I have six drafts queued up in this blog, half-finished. However, last night I mucked around with WordPress (and I mean really “mucking”, like a wet sandbox — the more you want to use a free plan in WordPress, the harder they make it, and before you know it you’ve changed a whole lot of things, but you’ve not moved forward at all) to make the blog for which Place of Articulation has been the fumbling, groping predecessor.
Because the light is coming in. Tucker and I feel the need for a blog of our own, to address a growing number of independent projects and experiences. (And yeah, I’ll have to pay at least one upgrade from free, or else they just make it a punishment to even try.)
Some of our key topics have run their course. Autism is a constant; autistic abuse is going to be touched on more than it has been, and yes, some people should feel uncomfortable to hear that. We have no current reasons to write about dementia; to think, when we had started that blog, I had no idea when my dad would die. We wrote through so many experiences. But if these blogs are to help us process our own experiences through writing (and they are), new topics have taken their place. Schizophrenia is one. My Chiari malformation is proving to be a pretty interesting, and woozy-making, subject — but one that I’m a little pressed for time to do much about when it comes to my own brain. (My brain is feeling a little pressed too! Ha!)
Some key aspects of our identity as creative partners are evolving. What processional arts has come to mean to me has spread like a… hmmm. Let’s not say “plague”. (Let’s also not say “A very loose hummus”. That almost sounds worse.) It’s just that it’s EVERYWHERE, and after years of joking about when Krampus would finally jump the shark, I find I don’t care anymore and am just tired of Krampus and having to be bothered to do anything extra at Christmastime. I’m at the tail end of having children who believe in Santa (if they even still do; they’re probably lying just to save my feelings) and I want to be with my kids at Christmastime, and that is enough. There are a million things to do at that time of year, and we’ve been missing them for long enough. We do have seeds of ideas for processional events with individuals and with local organizations, and foil and tape are out and lying in bits about the house, but — now? in 2018? Guys. My brain is falling backward onto my spinal cord. It hurts. I need a rest.
Having said that “I need a rest,” I want to MOOOOOOVE. We talking about “going” all the time — all of us — and where we want to Go. None of it is super-soon, but it is indeed coming. Wanting to do outreach in other communities that don’t have access to the things we’ve come by so easily — it’s ticking louder in the biological creative clock. Philadelphia has some amazing organizations with amazing staff, and conversations are starting to happen. We can bide our time with those, and the sound of Tuck ripping tape and foil last night and the night before reminded me that We are still here… with the birthright to be entirely new, and entirely mobile, ready to be envoked. Philly is not forever for us; that much, we know.
On a deep, core-of-the-earth level, we are changing as a family.
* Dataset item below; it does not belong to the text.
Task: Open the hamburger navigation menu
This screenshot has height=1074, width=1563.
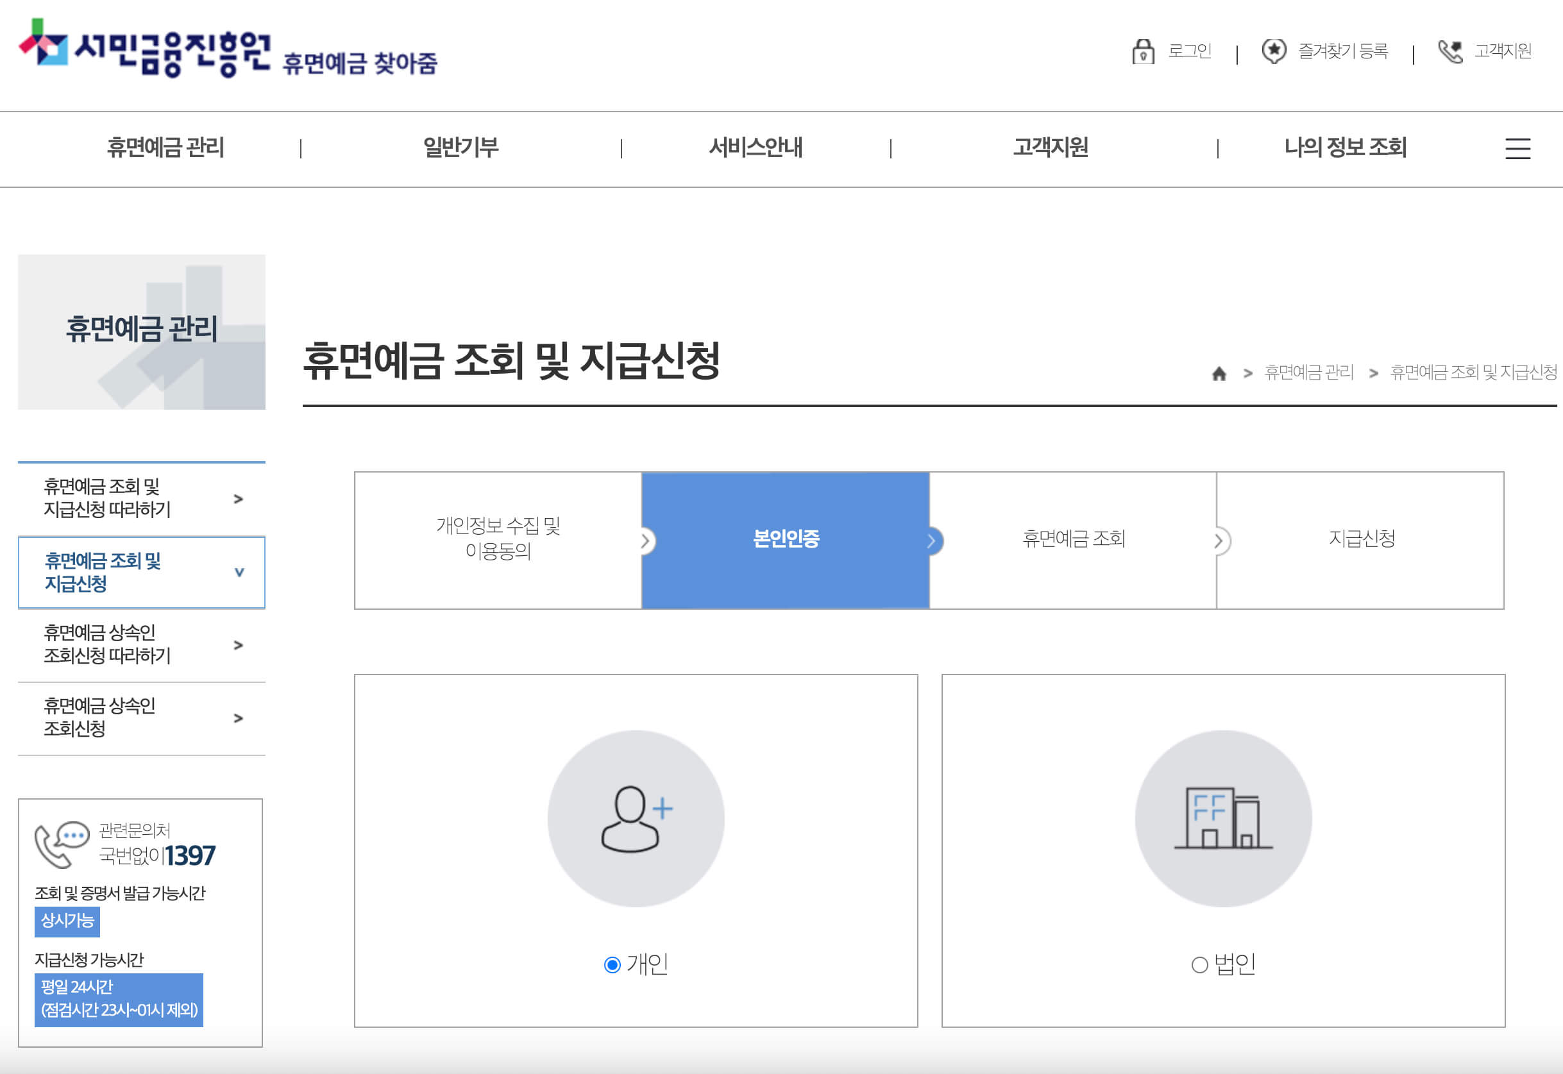Action: coord(1519,149)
And so, my WordPress fiddling has allowed that whenever this blog is up for renewal this year, it will not renew; I have exported its contents for my own posterity, and can watch it disintegrate into space.
The URL for a new blog (and probably a post or two) will appear here shortly. Still plenty of autism stuff, and maybe I won’t be such a stickler about not putting too many autism or PTSD links on the page, because people seem to appreciate it when I do. Those links, perhaps, belong more on a page for such a blog as this next one will be, more than on my personal page, or on Tuck’s, even if it’s us putting them there. (Maybe that’s a good place to put some processional arts and puppetry and costume stuff too, although our “folkfuturism” dumping ground on Facebook is serving is well for that. Still, sometimes it’s worth it to double up.)
There are new things to talk about, people. New Things Are Coming. They’re not coming very quickly — we still look very much like we are in hibernation mode. It’s not all a ruse; I’m definitely tired, and in pain, a lot. But I also don’t think I’ve ever enjoyed time at home with my kids so much in my life. You can watch real movies with them now. I hear about people weeping when their babies start to disappear and turn into these Real People, but honestly, I’m VERY into the Real People, and they are very into me. More than they used to be, even.
But keep watching this space, for signs of the New Space. Or, hell, don’t. Ignore us for two or three years and see if you can even recognize us after that. Do whatever makes it fun for you.
And dance this mess around. Look at them. Look at them SMILE at each other. They are perfection. They are a rhythm section, and that says it all. I didn’t just have a son and daughter — I had a rhythm section. Look at them. Listen to them. Smiling at each other and playing — a moment I’ve never had with a sibling, and I don’t regret it for a second, because I love what I have, and I have no need to look back, when there is so much more ahead than I believed there was a year ago. And I can only feel extra joy for those who have earned a place in making this new leg of the journey with us. Thank you for staying.